Input:

# # # # # # #

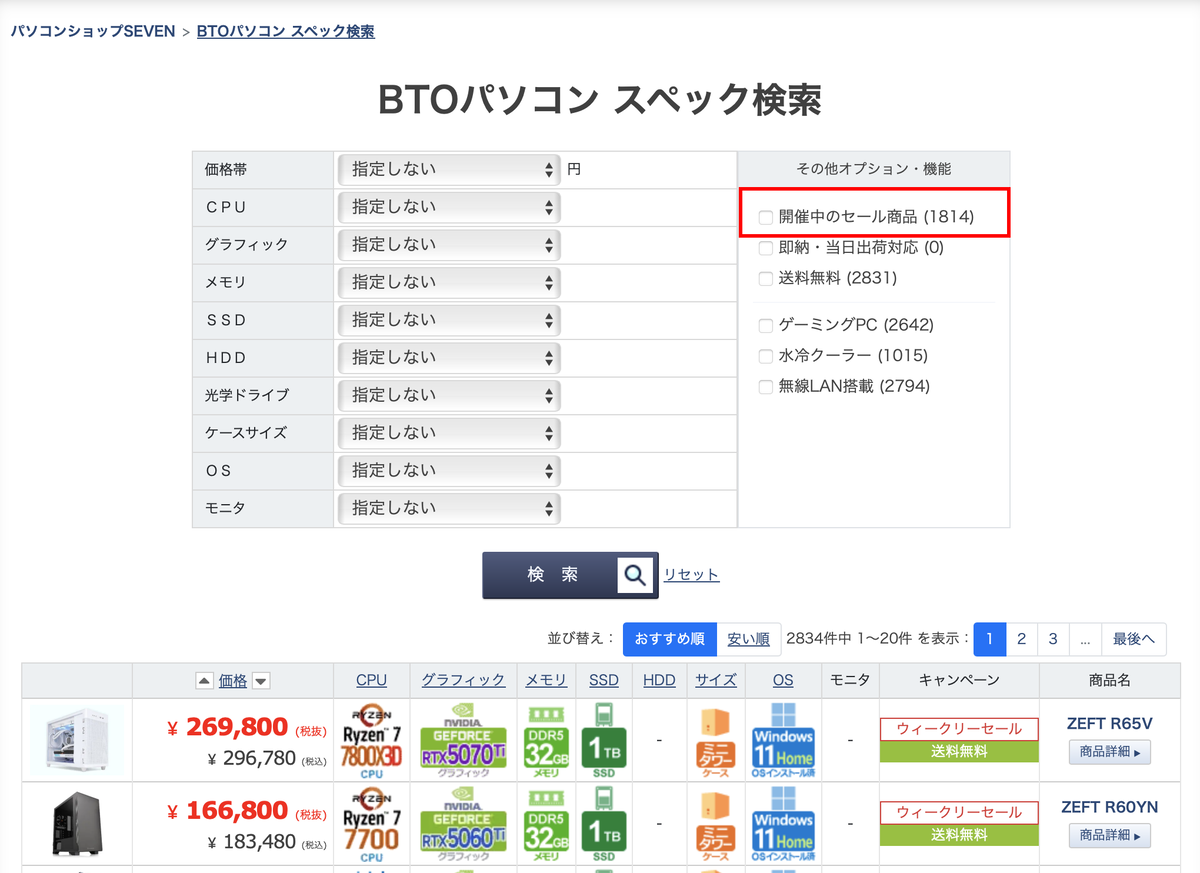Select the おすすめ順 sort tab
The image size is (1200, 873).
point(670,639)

# # # # # # #

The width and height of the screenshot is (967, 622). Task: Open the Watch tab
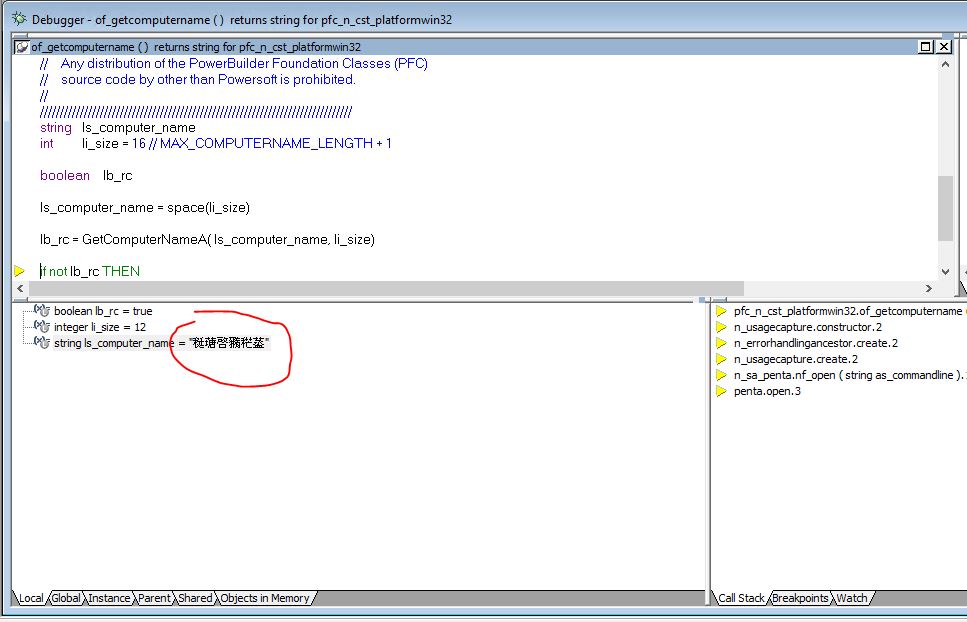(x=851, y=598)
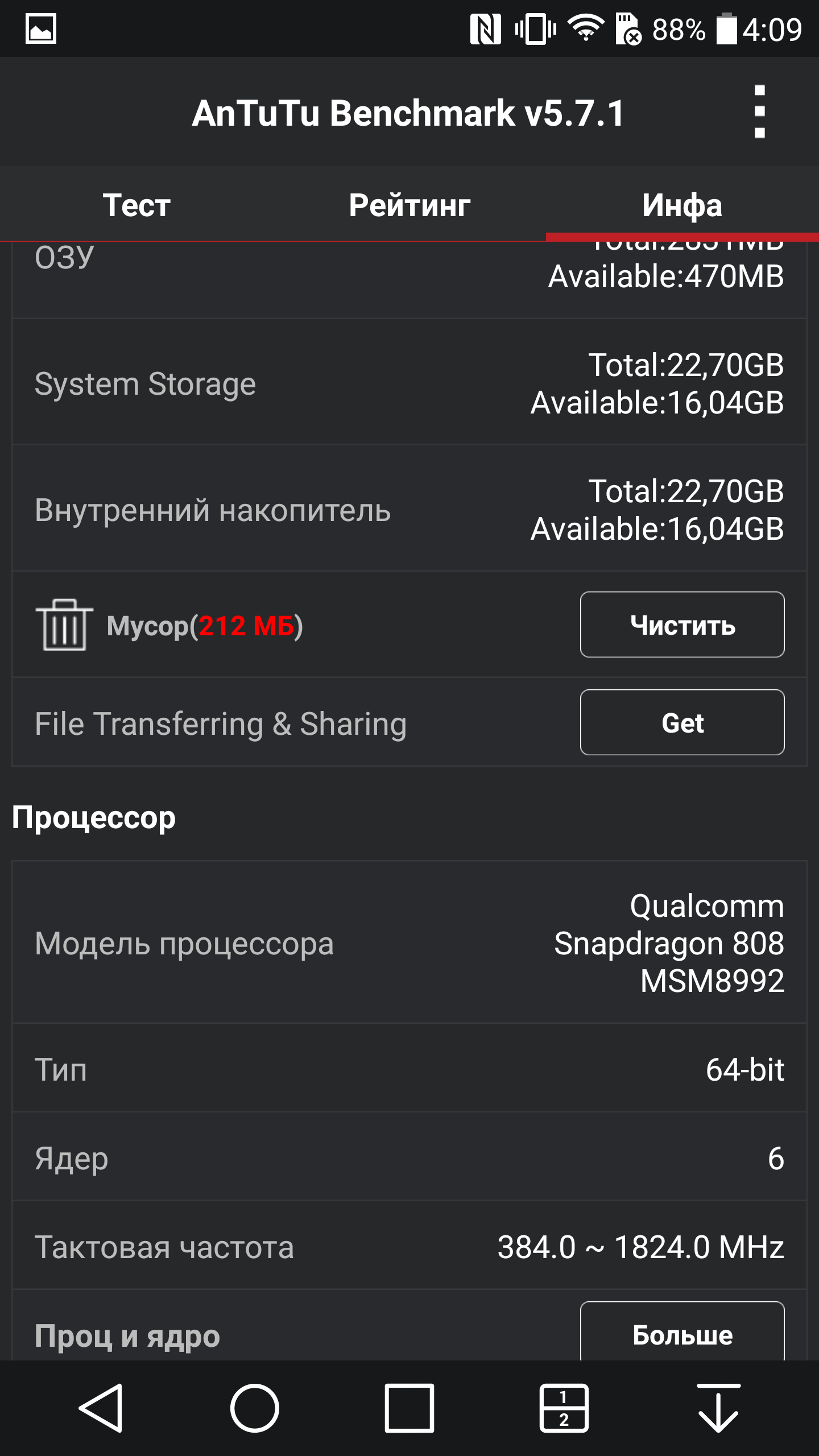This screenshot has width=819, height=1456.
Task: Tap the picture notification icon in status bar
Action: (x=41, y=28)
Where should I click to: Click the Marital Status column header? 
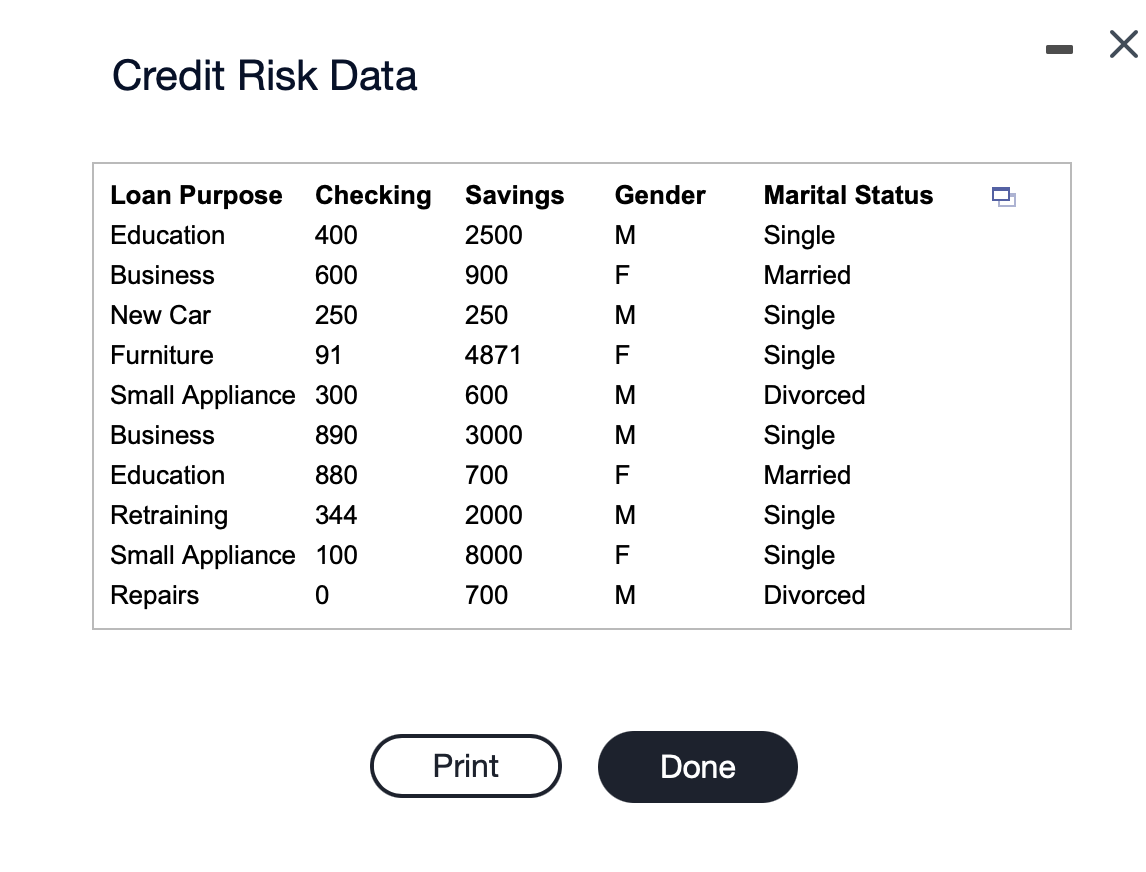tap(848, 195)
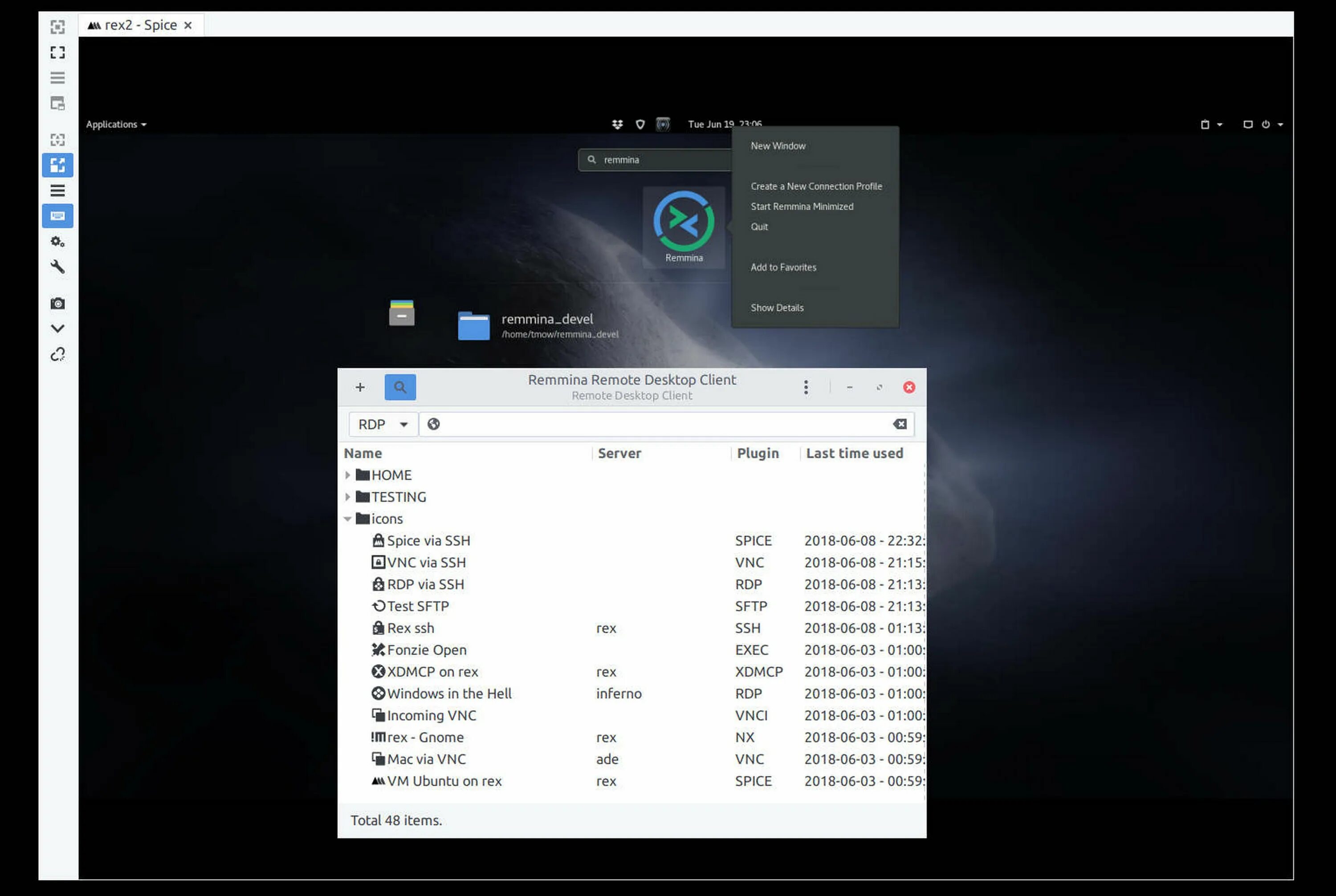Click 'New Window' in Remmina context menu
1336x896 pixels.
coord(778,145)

# # # # # # #

Directive:
Transcribe the records from the line containing "Select the おすすめ順 sort tab" through the line containing "point(670,639)", including both of those lines. Leave the pictures out.

Exercise response:
Select the おすすめ順 sort tab
The image size is (1200, 873).
point(670,639)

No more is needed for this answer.